Texte à lire.
□ □ □ □

Le pèlerinage des 88 temples de Shikoku (Henro)   


Il existe au Japon un chemin de pèlerinage faisant le tour de l'île de Shikoku, reliant 88 temples appartenant presque tous à l'école bouddhiste Shingon. Les pèlerins (henro) parcourent l'île de Shikoku sur 1130 km, en général dans le sens des aiguilles d'une montre, 1400 km si on tient compte des temples supplémentaires.
Ils font tamponner leur carnet dans chacun des 88 temples avant de revenir au temple numéro 1.

Le terme "Henro" 遍路 (へんろ) représente aussi bien le pèlerinage de Shikoku lui-même que la personne qui le fait.
Le chemin s'appelle Henromichi 遍路道 (へんろみち).

Pour les autres pèlerinages, on emploie plutôt le terme  "Junrei"  巡礼 ou "Junpai" 巡拝. Le pèlerin sera alors un "Junreisha" 巡礼者.
La visite à un temple s'appelle "Sankei" 参詣 et le visiteur "Sankeinin" 参詣人).

□ □ □ □

Enregistrements sur la localisation d'éléments à l'écran.

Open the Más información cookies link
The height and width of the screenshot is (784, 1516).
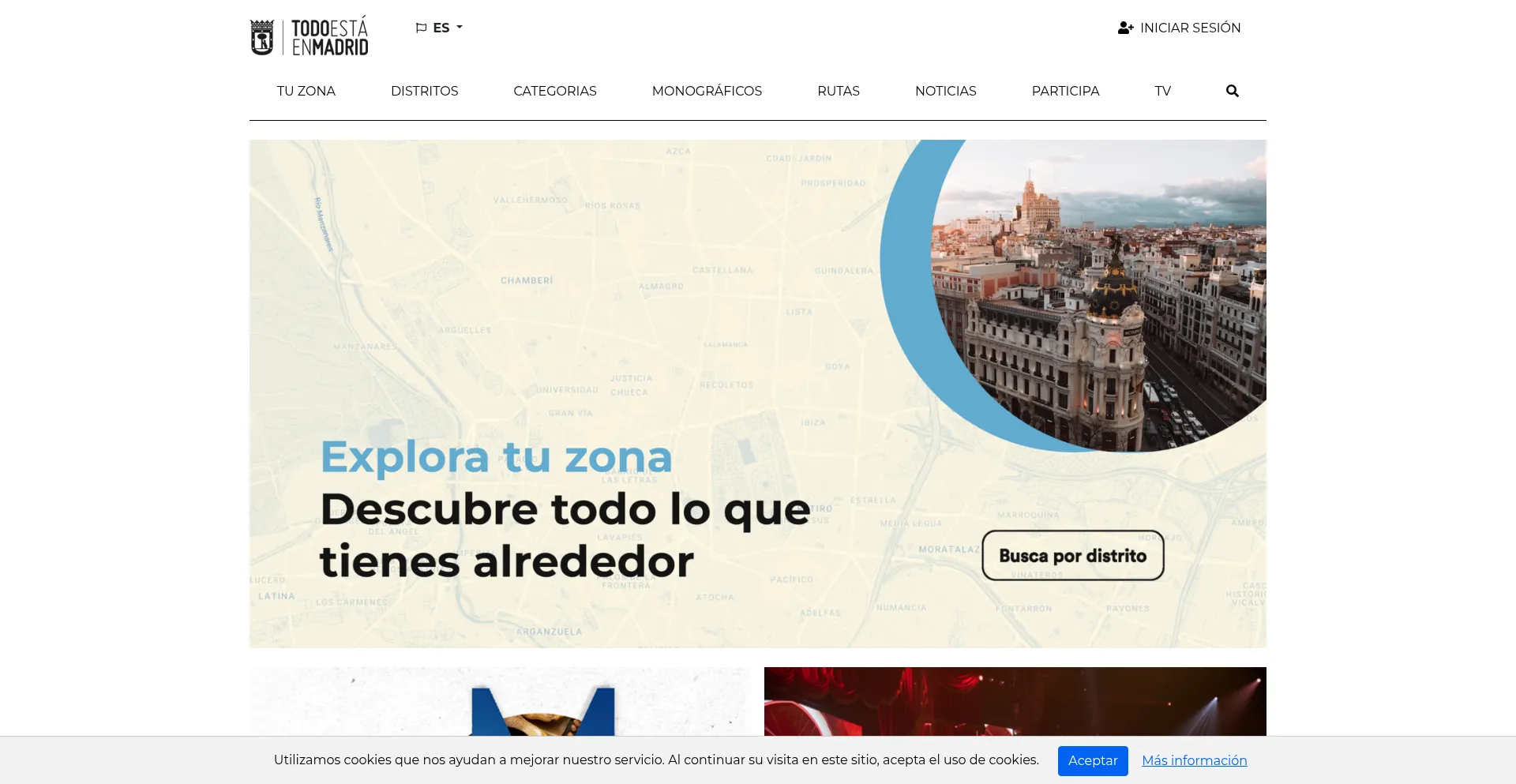(x=1194, y=760)
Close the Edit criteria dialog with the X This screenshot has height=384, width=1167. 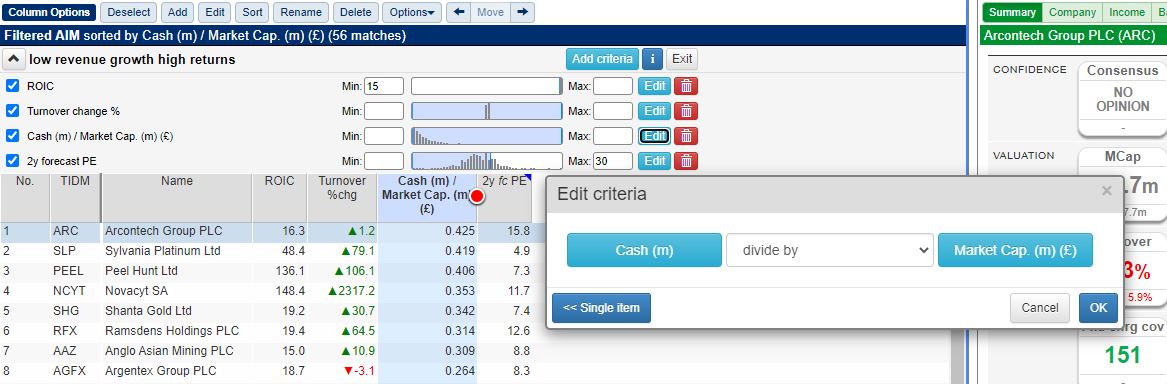click(x=1106, y=191)
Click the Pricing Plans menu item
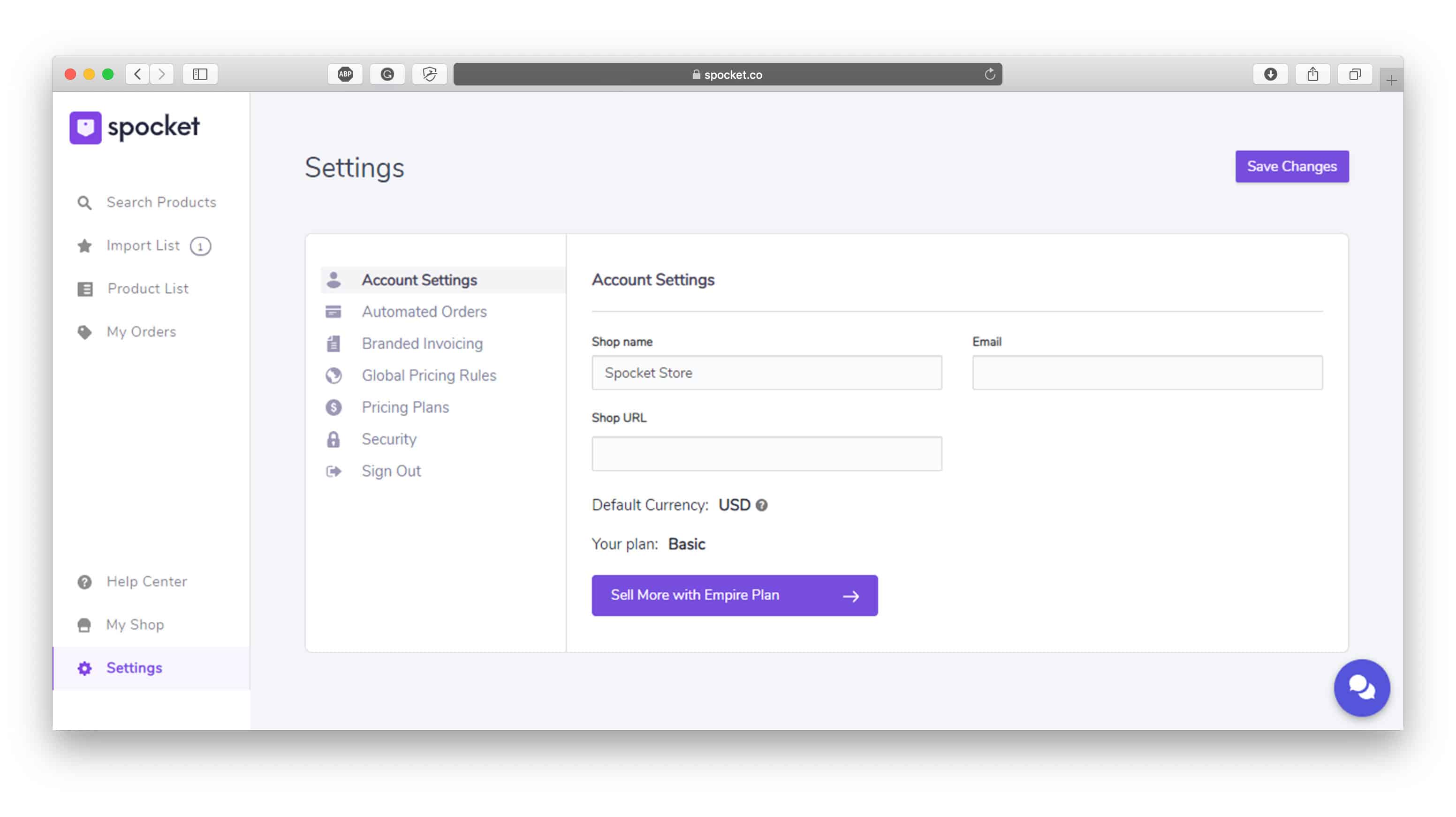1456x817 pixels. 405,407
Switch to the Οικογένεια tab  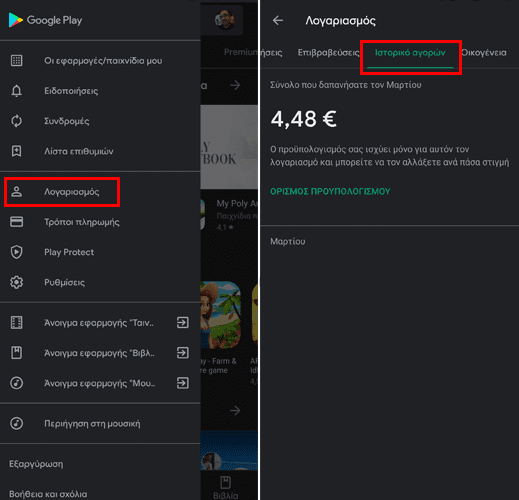pyautogui.click(x=484, y=53)
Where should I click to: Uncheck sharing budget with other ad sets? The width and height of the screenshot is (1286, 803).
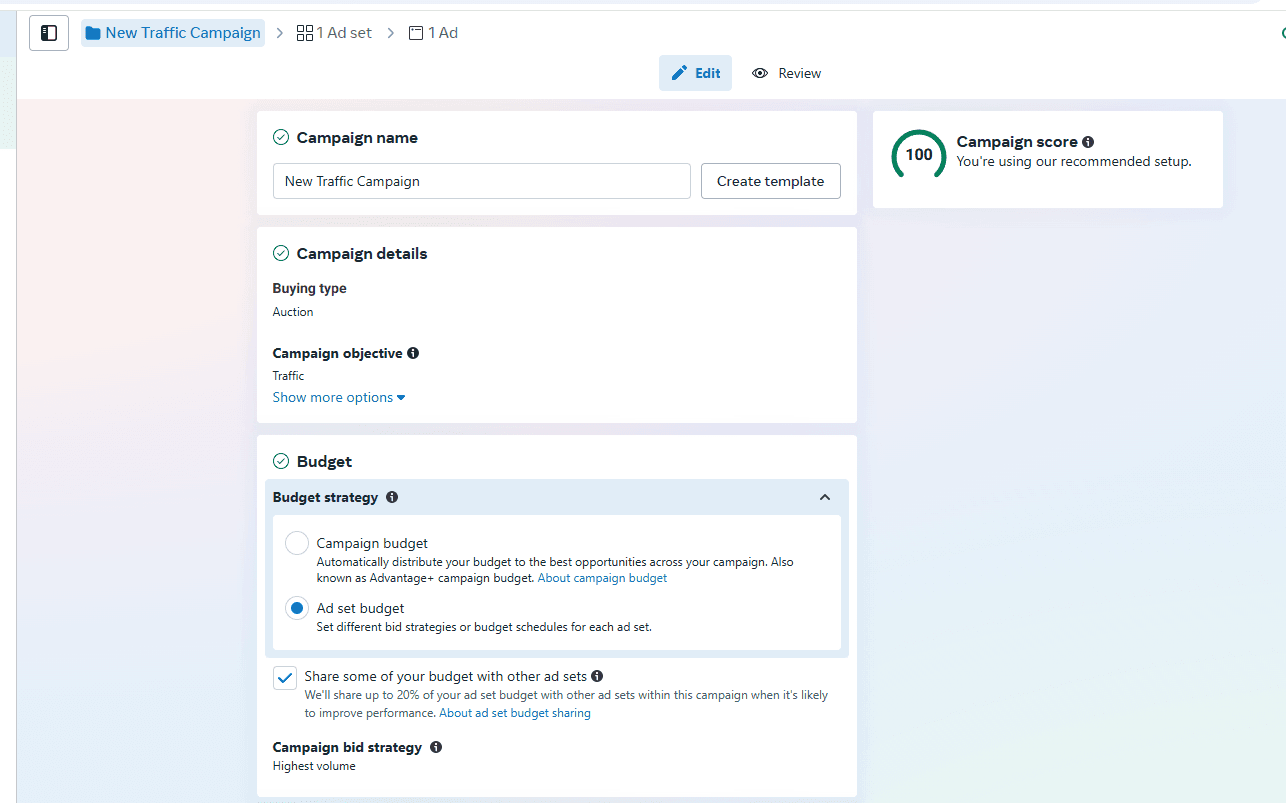tap(284, 677)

□ □ □ □

Consigne.
D'après le texte sur le pèlerinage de Shikoku, quelle distance les pèlerins parcourent-ils sans compter les temples supplémentaires ? Les lignes ne jouent ici aucun rôle.

Réponse.
1130 km.